▶ _TASK INPUTS_:
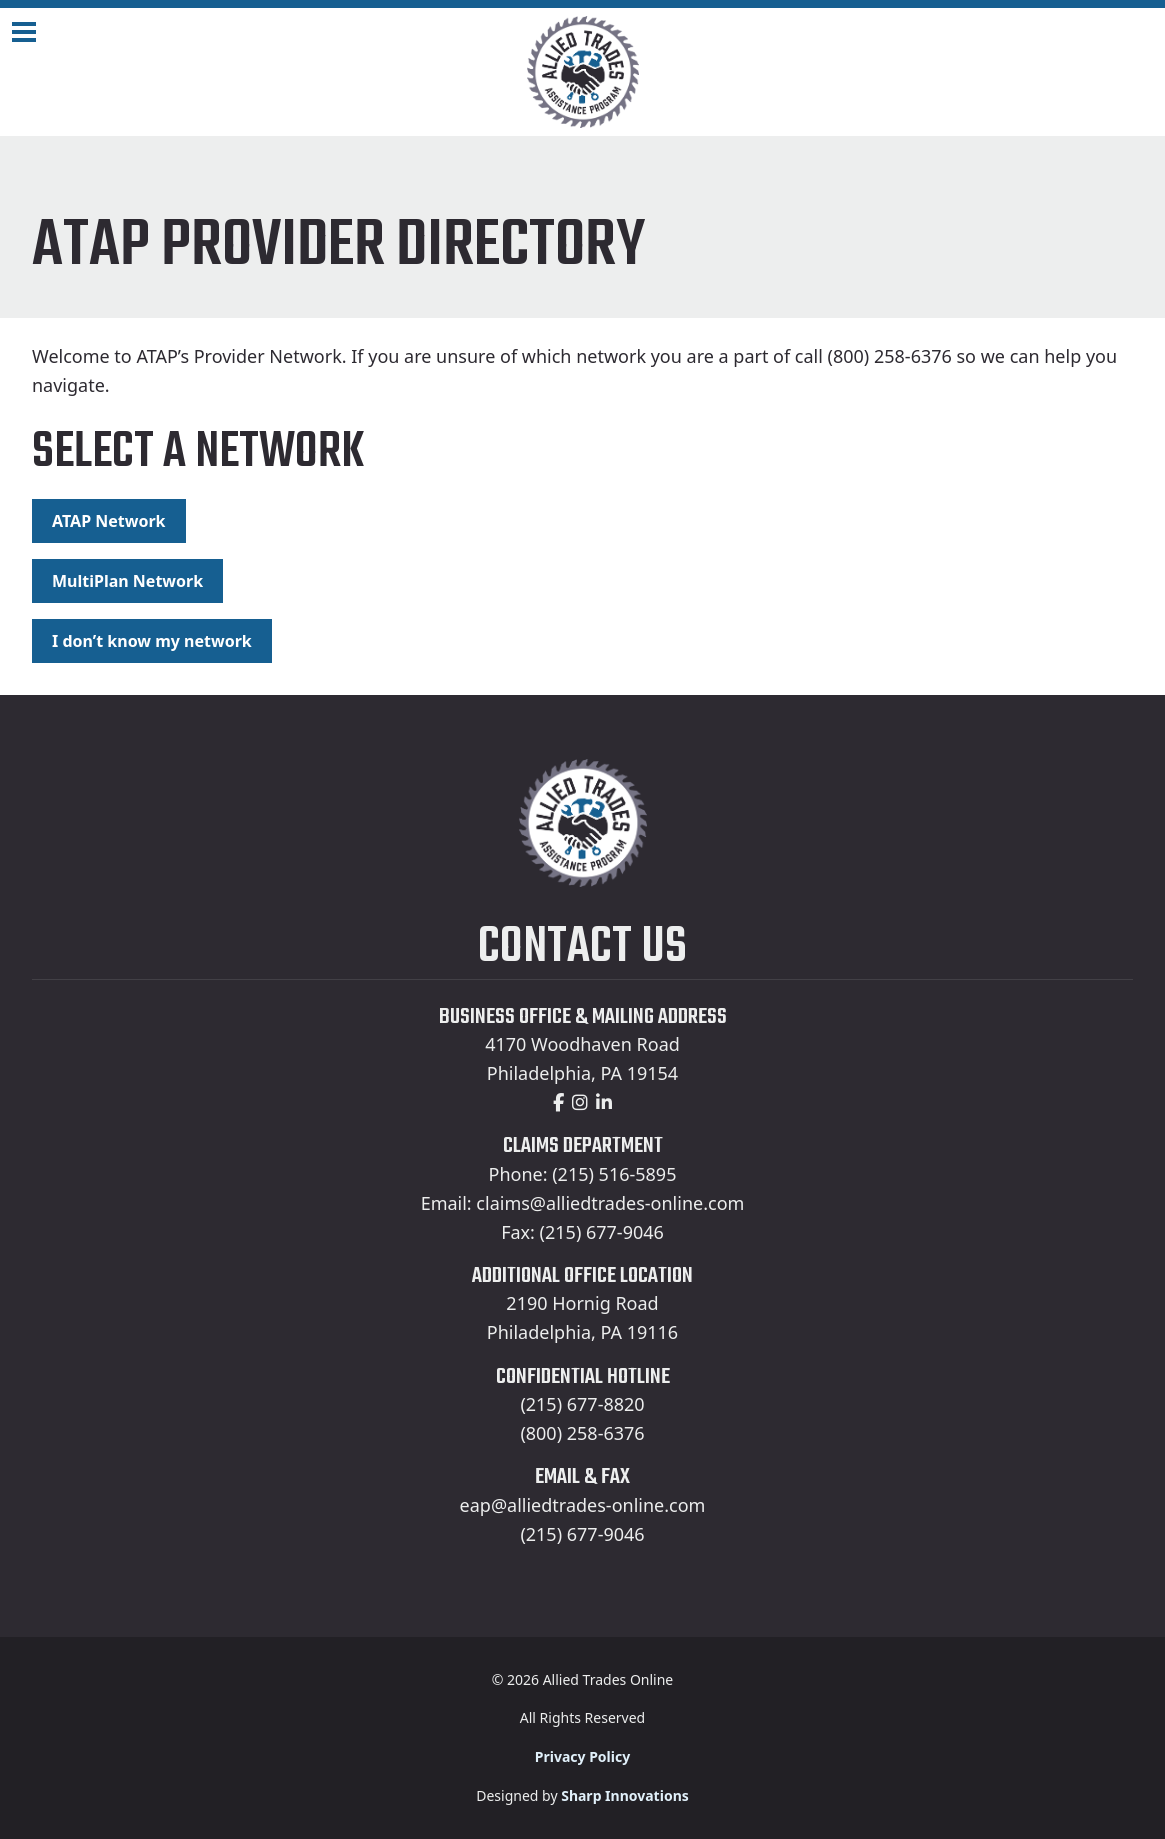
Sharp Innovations (625, 1795)
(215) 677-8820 (582, 1404)
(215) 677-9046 (582, 1534)
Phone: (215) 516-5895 (583, 1174)
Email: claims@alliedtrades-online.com (583, 1203)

▶ _SHORT PROBLEM_:
Rewrite every line of the listing with "Email" swapped for "E-mail" and nothing else changed. Omit the pictures.

▶ _EXERCISE ANSWER_:
Sharp Innovations (625, 1795)
(215) 677-8820 (582, 1404)
(215) 677-9046 (582, 1534)
Phone: (215) 516-5895 (583, 1174)
E-mail: claims@alliedtrades-online.com (583, 1203)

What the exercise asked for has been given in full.